NY株が453ドル安で3カ月ぶり安値 中東不安と米景気懸念が売りを加速
6日のニューヨーク株式市場において、ダウ工業株30種平均は前日比453・19ドル安の4万7501・55ドルで取引を終え、約3カ月ぶりの安値を記録しました。市場では、米労働市場の悪化に伴う景気減速への懸念と、中東情勢を巡る不安感から売り注文が優勢となり、前日終値からの下げ幅が一時900ドルを超える場面も見られました。
米労働市場の悪化と中東情勢の緊迫化が重なる
2月の米雇用統計では、非農業部門の就業者数が市場予想に反して減少し、失業率も悪化を示しました。このデータは、米経済の減速リスクを浮き彫りにし、投資家の警戒感を高める要因となりました。
さらに、トランプ米大統領が6日に交戦するイランに対し、「無条件降伏」以外の合意は結ばないと表明したことで、中東情勢を巡る混乱が長期化する可能性への懸念が市場に広がりました。
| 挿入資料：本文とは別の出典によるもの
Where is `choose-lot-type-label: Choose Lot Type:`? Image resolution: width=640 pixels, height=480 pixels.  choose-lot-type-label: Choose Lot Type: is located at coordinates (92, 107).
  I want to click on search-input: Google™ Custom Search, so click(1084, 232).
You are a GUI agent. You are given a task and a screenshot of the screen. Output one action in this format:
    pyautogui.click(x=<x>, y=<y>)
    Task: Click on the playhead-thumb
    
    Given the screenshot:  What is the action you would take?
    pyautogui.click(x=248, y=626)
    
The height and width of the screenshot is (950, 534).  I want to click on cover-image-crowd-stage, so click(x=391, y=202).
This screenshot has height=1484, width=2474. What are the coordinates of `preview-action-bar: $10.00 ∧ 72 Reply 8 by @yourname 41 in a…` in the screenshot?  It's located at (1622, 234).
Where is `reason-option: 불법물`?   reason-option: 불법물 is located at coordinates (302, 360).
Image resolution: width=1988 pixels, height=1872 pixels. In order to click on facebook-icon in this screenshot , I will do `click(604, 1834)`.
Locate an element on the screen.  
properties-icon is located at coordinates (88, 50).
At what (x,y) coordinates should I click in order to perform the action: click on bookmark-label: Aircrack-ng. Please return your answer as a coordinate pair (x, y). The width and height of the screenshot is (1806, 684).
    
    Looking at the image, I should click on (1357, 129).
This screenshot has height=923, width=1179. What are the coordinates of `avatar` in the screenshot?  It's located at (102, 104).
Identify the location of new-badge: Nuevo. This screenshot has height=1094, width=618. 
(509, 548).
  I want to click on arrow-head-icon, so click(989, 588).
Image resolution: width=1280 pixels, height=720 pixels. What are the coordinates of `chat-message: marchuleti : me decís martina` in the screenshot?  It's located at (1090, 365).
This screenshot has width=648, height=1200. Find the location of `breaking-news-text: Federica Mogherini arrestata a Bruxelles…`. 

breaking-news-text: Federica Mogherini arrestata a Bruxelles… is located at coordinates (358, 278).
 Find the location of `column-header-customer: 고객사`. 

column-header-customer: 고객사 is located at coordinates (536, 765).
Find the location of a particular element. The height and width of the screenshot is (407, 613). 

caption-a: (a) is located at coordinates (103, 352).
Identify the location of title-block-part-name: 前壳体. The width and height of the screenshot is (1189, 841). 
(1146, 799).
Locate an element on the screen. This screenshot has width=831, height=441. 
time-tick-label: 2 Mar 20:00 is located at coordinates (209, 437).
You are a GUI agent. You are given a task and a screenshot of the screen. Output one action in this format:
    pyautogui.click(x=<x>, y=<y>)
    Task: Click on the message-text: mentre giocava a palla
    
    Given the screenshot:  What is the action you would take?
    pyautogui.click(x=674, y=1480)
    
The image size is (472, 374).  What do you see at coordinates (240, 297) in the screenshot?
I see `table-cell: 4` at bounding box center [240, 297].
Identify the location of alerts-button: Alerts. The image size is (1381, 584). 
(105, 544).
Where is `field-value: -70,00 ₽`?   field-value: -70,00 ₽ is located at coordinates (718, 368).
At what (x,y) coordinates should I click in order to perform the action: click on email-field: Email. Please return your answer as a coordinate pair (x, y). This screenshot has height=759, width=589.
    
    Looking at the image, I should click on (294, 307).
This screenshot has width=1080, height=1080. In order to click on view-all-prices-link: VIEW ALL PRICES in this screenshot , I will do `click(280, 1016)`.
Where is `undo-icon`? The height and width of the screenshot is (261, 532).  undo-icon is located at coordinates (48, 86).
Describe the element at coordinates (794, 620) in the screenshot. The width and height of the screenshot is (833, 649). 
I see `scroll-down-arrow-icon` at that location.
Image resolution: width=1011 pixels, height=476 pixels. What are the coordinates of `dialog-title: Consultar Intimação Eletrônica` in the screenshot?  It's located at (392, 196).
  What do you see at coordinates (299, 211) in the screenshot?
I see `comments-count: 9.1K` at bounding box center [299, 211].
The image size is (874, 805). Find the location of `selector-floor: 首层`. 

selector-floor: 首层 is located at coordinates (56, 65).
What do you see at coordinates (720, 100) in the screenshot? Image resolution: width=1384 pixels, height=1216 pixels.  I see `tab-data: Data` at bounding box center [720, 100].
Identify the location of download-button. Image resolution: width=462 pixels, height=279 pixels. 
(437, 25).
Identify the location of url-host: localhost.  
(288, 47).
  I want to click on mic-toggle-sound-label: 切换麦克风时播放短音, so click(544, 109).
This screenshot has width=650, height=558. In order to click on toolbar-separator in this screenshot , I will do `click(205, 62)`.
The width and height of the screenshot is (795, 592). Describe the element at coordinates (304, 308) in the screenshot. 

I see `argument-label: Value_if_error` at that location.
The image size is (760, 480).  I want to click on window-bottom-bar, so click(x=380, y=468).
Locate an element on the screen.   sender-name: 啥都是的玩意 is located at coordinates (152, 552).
この発言は、地政学的リスクを増大させ、株式市場に追加的な売り圧力をかける結果となりました。
ハイテク株も下落、個別銘柄ではキャタピラーやエヌビディアが目立つ動き
ハイテク株を中心とするナスダック総合指数も続落し、361・31ポイント安の2万2387・68で取引を終えました。個別銘柄では、建設機械大手のキャタピラーや半導体メーカーのエヌビディアの下落が目立ち、景気敏感株に対する売りが顕著でした。
一方、航空宇宙機器メーカーのボーイングは買いが入り、一部で上昇しましたが、市場全体としては弱含みの流れが支配的でした。投資家は、米国の経済指標の悪化と中東を中心とする国際情勢の不確実性に直面し、リスク回避の動きを強めています。
今後の市場動向については、米国の景気データや中東情勢の進展に加え、中央銀行の金融政策への注目が高まることが予想されます。短期間での回復は難しく、ボラティリティの高い取引が続く可能性が指摘されています。